Boda bodas have been off the streets of Kampala for two months, and in the rest of the country. If the president is not willing to let them carry passengers, he should provide a solution to the incomes of 1.2 million riders and the livelihoods of over 6 million Ugandans! If not, he should find ways to allow boda bodas to carry passengers while minimising the risk of spreading COVID!

I am involved in boda bodas through a social enterprise that seeks to help unemployed youths own assets (boda bodas, refrigerators, omnibuses, special hire taxis and now we are thinking of motorised fishing boats) from which they derive their livelihood! As stakeholders we have ideas on how to allow boda bodas carry passengers with little or no risk of spreading COVID. Rather than make decisions alone, the government should have consulted stakeholders.

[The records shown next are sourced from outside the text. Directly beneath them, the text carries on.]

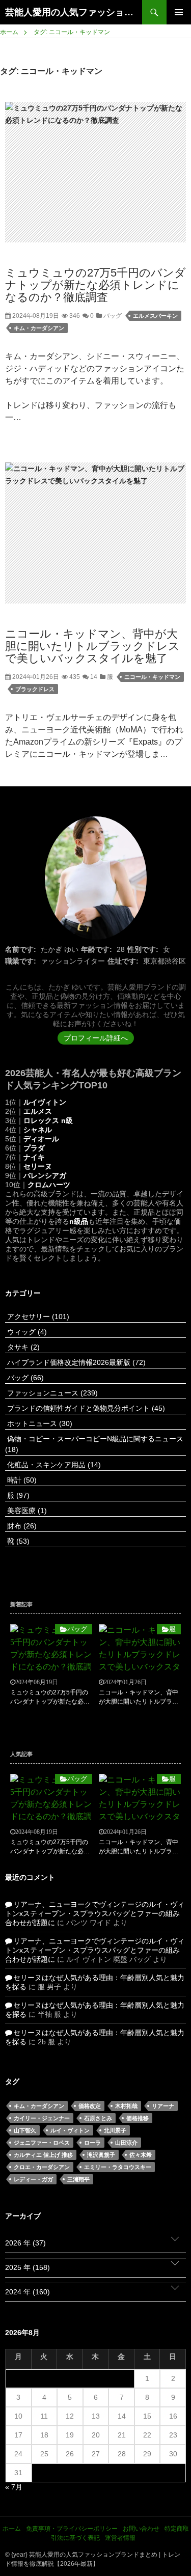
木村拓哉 (126, 2106)
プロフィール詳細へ (96, 1038)
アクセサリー (37, 1316)
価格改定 (89, 2106)
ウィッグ (26, 1332)
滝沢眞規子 (101, 2155)
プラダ (34, 1148)
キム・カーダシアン (39, 328)
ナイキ (34, 1157)
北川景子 (115, 2130)
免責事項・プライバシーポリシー (72, 2528)
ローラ (92, 2143)
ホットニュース (38, 1423)
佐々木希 (140, 2155)
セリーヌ (37, 1166)
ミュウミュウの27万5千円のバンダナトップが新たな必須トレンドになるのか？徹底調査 (95, 285)
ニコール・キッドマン (152, 677)
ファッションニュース (51, 1393)
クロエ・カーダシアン (42, 2167)
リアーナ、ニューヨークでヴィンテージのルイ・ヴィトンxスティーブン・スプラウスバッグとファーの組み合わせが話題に (94, 1913)
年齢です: (96, 949)
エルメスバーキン (155, 316)
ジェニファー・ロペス (42, 2143)
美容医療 (26, 1510)
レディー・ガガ (33, 2179)
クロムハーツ (49, 1185)
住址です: (123, 961)
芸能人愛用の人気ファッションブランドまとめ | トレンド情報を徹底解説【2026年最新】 (73, 12)
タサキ (22, 1347)
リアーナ (163, 2106)
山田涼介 (126, 2143)
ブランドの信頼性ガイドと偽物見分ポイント (85, 1408)
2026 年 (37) (25, 2243)
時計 (21, 1480)
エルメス (37, 1111)
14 (93, 676)
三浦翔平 (78, 2179)
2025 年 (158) (27, 2267)
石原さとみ (98, 2118)
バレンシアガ (44, 1175)
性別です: (142, 949)
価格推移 (137, 2118)
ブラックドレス (34, 689)
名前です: (20, 949)
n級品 (78, 1221)
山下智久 (25, 2130)
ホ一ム (12, 2528)
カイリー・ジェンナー (42, 2118)
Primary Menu (179, 12)
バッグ (112, 315)
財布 (21, 1526)
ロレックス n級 (48, 1120)
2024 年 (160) (27, 2292)
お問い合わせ (141, 2528)
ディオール (41, 1139)
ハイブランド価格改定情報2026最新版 (75, 1362)
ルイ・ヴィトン (70, 2130)
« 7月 (13, 2487)
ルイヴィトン (44, 1102)
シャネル (37, 1130)
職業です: (20, 961)
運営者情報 (120, 2537)
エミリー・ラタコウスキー (117, 2167)
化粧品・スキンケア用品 (53, 1465)
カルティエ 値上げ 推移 (43, 2155)
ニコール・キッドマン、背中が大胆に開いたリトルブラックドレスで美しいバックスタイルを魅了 (92, 646)
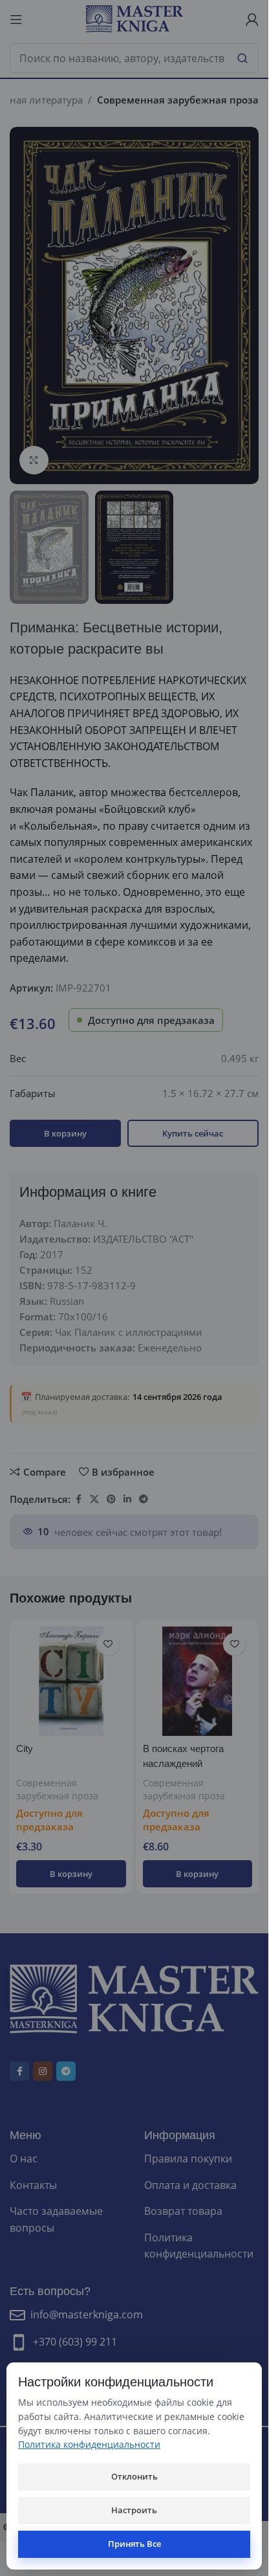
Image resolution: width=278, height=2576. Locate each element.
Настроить (134, 2510)
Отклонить (134, 2476)
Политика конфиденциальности (89, 2444)
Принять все (134, 2543)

Museveni has taken an extreme view of COVID, suggesting that only saving lives from this single disease matters and all else is secondary. Yet earning an income is life saving as it helps people meet their basic needs without which they would starve to death. It makes no sense to save anyone from the risk of being killed by COVID only to meet certain death via starvation! We need to think of the economic destitution of a significant share of our people resulting from depriving them of their only source of livelihood for two months.

It also makes no sense for government to provide food for people who can provide it for themselves. In any case government has no resources to feed 6 million people who depend on boda bodas for a livelihood, and neither does it have the resources to meet their medical bills for others illnesses other than COVID. A balance has to be found on how to ease the lockdown and return the country to normalcy while minimising, as opposed to eliminating, the risk of the spread of the virus.

The focus on preventing the spread of COVID is commendable but the cost of the solution is increasingly becoming bigger than the problem itself. Uganda needs to find a creative balance between sustaining the economy and preventing COVID! We cannot kill the economy in the name of a utopian vision of preventing the spread of a disease that has no cure or vaccine! Uganda needs to plan how to live with COVID while minimising its spread. This can be achieved through effective administrative regulations, tight monitoring and tracking of potential victims, and building medical capacity to hospitalise the ill. So Mr President please open Uganda to boda bodas.